◆ Records for the task:

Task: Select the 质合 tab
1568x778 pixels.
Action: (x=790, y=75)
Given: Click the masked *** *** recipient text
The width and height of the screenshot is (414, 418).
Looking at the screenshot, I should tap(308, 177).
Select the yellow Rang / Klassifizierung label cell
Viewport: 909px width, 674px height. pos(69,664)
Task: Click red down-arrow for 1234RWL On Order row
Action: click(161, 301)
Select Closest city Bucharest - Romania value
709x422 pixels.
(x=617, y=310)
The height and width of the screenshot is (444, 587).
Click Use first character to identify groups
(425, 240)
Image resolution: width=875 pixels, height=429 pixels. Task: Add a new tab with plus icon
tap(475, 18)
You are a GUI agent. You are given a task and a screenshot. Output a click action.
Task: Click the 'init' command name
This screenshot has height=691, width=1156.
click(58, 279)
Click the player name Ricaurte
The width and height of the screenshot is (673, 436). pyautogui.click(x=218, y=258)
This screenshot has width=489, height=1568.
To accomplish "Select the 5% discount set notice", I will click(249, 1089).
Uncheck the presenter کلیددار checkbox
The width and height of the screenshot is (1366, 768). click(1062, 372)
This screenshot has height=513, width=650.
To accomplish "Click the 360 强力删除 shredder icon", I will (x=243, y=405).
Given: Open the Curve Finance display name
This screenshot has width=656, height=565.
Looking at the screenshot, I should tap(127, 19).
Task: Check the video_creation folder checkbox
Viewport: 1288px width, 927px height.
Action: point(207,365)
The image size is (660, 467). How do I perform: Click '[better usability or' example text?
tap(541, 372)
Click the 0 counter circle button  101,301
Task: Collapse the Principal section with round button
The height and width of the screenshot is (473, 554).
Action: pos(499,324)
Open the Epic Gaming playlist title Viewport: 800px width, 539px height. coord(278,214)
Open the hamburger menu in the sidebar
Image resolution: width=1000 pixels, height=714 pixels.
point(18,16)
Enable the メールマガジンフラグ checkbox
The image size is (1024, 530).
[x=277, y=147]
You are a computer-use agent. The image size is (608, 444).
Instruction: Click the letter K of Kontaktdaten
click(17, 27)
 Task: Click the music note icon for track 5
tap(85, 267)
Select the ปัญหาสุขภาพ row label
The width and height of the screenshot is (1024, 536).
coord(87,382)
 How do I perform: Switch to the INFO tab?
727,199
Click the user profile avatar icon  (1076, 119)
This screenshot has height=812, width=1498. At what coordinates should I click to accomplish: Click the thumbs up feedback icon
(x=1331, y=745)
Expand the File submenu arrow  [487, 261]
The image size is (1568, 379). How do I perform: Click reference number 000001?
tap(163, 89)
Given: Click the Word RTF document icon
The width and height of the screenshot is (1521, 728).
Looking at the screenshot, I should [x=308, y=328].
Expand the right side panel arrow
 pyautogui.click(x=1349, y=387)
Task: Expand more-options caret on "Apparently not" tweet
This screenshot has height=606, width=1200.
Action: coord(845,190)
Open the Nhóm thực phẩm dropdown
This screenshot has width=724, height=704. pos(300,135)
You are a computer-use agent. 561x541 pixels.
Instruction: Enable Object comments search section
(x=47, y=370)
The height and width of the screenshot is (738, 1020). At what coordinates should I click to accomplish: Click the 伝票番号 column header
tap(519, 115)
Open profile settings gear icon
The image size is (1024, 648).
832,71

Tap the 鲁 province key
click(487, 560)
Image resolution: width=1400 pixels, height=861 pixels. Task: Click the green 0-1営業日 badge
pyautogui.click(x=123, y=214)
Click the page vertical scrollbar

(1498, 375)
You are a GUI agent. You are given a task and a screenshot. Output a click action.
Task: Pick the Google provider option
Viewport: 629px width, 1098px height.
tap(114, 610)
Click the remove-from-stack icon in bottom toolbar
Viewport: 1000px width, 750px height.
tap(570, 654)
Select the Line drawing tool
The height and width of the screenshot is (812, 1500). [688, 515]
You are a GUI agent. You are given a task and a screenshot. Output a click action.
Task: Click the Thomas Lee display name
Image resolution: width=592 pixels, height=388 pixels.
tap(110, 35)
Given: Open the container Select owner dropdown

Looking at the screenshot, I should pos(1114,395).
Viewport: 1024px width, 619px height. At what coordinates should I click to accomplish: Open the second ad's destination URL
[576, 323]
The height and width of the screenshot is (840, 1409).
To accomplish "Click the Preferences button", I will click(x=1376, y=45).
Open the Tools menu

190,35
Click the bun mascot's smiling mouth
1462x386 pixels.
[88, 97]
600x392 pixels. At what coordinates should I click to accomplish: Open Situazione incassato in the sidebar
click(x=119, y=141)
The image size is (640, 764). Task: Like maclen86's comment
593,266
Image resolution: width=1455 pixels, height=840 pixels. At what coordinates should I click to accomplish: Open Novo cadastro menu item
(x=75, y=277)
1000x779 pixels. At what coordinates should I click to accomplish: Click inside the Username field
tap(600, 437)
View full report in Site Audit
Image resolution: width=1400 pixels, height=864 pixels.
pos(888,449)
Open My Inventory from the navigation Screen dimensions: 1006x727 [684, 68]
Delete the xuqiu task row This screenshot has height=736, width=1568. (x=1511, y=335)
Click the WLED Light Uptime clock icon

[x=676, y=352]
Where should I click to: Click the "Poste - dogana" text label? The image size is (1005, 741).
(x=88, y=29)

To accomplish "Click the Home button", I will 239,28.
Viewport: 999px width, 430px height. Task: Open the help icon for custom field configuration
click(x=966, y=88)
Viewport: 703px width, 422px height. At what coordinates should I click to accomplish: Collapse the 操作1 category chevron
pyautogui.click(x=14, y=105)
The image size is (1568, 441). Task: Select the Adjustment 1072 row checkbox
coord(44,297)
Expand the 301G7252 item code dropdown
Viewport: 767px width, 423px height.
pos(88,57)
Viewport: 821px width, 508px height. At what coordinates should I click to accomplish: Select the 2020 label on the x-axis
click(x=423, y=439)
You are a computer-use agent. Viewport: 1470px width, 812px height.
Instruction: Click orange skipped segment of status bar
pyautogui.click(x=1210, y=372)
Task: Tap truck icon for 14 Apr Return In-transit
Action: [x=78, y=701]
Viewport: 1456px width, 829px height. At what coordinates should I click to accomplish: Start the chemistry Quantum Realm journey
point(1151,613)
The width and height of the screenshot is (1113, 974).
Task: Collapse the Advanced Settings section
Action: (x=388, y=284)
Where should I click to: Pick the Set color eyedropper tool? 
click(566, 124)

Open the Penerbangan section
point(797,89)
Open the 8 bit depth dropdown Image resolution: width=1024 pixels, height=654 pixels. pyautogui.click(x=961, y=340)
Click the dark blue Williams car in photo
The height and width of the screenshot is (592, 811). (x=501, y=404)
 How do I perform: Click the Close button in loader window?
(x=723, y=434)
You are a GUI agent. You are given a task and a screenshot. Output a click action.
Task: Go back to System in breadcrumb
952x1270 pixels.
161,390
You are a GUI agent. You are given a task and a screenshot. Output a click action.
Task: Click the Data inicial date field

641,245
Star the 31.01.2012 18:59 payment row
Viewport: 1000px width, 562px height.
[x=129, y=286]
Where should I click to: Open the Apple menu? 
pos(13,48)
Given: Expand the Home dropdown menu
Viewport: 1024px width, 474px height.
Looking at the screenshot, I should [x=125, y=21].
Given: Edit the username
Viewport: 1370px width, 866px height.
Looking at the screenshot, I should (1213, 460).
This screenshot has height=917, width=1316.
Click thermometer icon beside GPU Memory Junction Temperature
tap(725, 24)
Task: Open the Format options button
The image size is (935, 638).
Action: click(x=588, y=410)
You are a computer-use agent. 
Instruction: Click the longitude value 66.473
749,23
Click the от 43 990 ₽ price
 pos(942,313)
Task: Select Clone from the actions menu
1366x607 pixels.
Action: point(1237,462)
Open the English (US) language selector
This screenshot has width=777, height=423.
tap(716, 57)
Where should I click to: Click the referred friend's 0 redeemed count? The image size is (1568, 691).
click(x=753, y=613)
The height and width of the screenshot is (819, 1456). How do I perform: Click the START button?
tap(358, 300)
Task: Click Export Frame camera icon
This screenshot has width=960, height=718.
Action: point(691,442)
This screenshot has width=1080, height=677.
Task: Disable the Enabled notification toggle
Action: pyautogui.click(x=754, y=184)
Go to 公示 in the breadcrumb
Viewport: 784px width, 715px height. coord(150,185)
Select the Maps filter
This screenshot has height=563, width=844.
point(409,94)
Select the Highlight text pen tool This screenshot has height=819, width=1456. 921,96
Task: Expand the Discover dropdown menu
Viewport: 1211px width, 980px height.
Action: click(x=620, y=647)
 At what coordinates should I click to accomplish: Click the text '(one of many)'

◆ Aim of the task: Write the data lines as a JSON list of strings, one string per line, starting at the line that contains "Viewport: 703px width, 422px" and ending at the line that contains "point(797,89)". Include both of those lines and leave out blank lines.

◆ Final result:
[
  "Viewport: 703px width, 422px height. At what coordinates should I click to accomplish: Collapse the 操作1 category chevron",
  "pyautogui.click(x=14, y=105)",
  "The image size is (1568, 441). Task: Select the Adjustment 1072 row checkbox",
  "coord(44,297)",
  "Expand the 301G7252 item code dropdown",
  "Viewport: 767px width, 423px height.",
  "pos(88,57)",
  "Viewport: 821px width, 508px height. At what coordinates should I click to accomplish: Select the 2020 label on the x-axis",
  "click(x=423, y=439)",
  "You are a computer-use agent. Viewport: 1470px width, 812px height.",
  "Instruction: Click orange skipped segment of status bar",
  "pyautogui.click(x=1210, y=372)",
  "Task: Tap truck icon for 14 Apr Return In-transit",
  "Action: [x=78, y=701]",
  "Viewport: 1456px width, 829px height. At what coordinates should I click to accomplish: Start the chemistry Quantum Realm journey",
  "point(1151,613)",
  "The width and height of the screenshot is (1113, 974).",
  "Task: Collapse the Advanced Settings section",
  "Action: (x=388, y=284)",
  "Where should I click to: Pick the Set color eyedropper tool? ",
  "click(566, 124)",
  "Open the Penerbangan section",
  "point(797,89)"
]